The only thing you should be putting in the bottom of the pot is a pot shard or a larger pebble. You want something large enough to sit over the drainage hole and prevent soil from running out but not so big that it prevents water from draining.

5. Stop Putting Rubbing Alcohol on Your Plants

This is often advised when dealing with pests such as scale or to control fungus gnats. It usually goes something along the lines of “wipe the leaves down with a cotton swab soaked in alcohol” or “pour alcohol into the soil”.

Woman pouring something into watering can from brown glass bottle
Stop! Put the bottle down, lady!

Doing either of these can kill your plant.

Even if it doesn’t kill the plant, you’re adding more stress to an already struggling houseplant.

Alcohol is incredibly drying; this is why we avoid using hair and skin products that contain alcohol – it messes with our natural acid mantle and can cause irritation. The same applies when you’re wiping down your plant with alcohol.

And pouring alcohol directly into the soil is a great way to burn your plant’s roots, causing severe damage.

Leave the rubbing alcohol in the first aid kit where it belongs.

6. Stop Putting Succulents in Terrariums

Hands shown assembling a succulent terrarium
Look at all the potting soil, it’s a recipe for dead succulents.

Succulents naturally grow in some of the toughest weather out there. You’ll find them growing low to the ground, baked by the sun overhead in arid deserts. Or you can find them clinging to a rock on the side of a windy mountain. They have adapted to growing in dry conditions, whether because of constant sun exposure or windy conditions that dry out the soil.

So, when you create your beautiful terrarium and populate it with the lovely pastels of a few succulents, you’re eventually going to be met with a rotten mess if you put a lid on it.

The moisture created in a closed terrarium will cause your succulents to rot and die.

The basic shape and nature of a terrarium hold moisture and humidity in a tiny microenvironment, even if you don’t make it a closed terrarium. Think about a succulent’s natural habitat, and you can see you’re creating a terrarium doomed to fail.

Succulent bowl

Instead of a terrarium, consider making a succulent dish.
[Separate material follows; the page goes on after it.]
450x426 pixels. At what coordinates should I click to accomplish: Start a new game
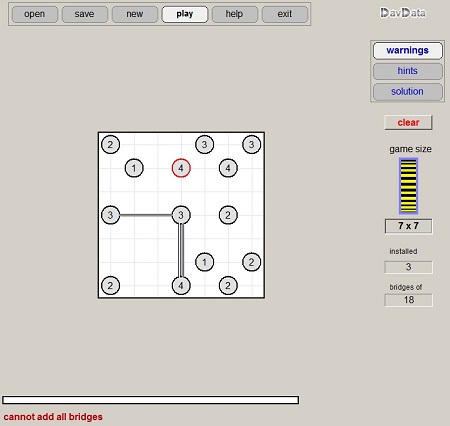(135, 14)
Use a wide, open container with low sides for better air exchange.

Spotting Bad Advice

Now that we’ve rid ourselves of some poor plant husbandry, going forward, how do you sort the good from the bad?
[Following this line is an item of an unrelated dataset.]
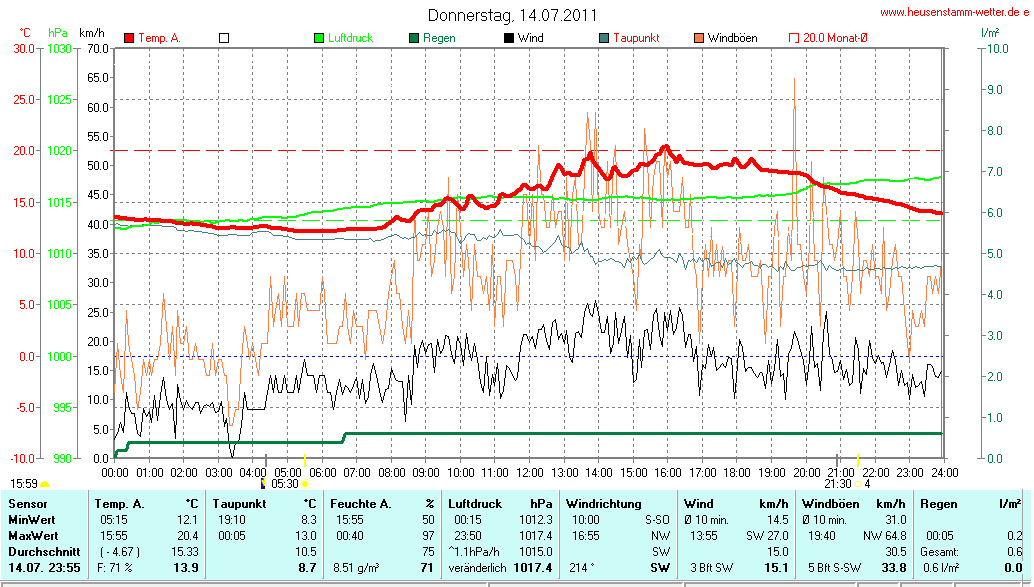Click the red Temp. A. legend square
One of the easiest ways to spot terrible houseplant advice is to become knowledgeable about your plant’s natural habitat. Once you know how they flourish in the wild, it’s much easier to anticipate what they prefer in your home.

You want to mimic their natural home as closely as possible.

Then it becomes easier to sort out the good advice from the bad – for instance, the bit about planting succulents in a terrarium. If you know where succulents grow naturally, it’s easy to look at the humid environment of a terrarium and realize the two don’t mix.

Granted, this takes a little research and a bit more effort, but in the end, you will have a happy, healthy plant that grows into a mature specimen.

Now that we’ve successfully rooted out these bad houseplant practices, let’s all take a moment of silence in memory of the houseplants lost to them.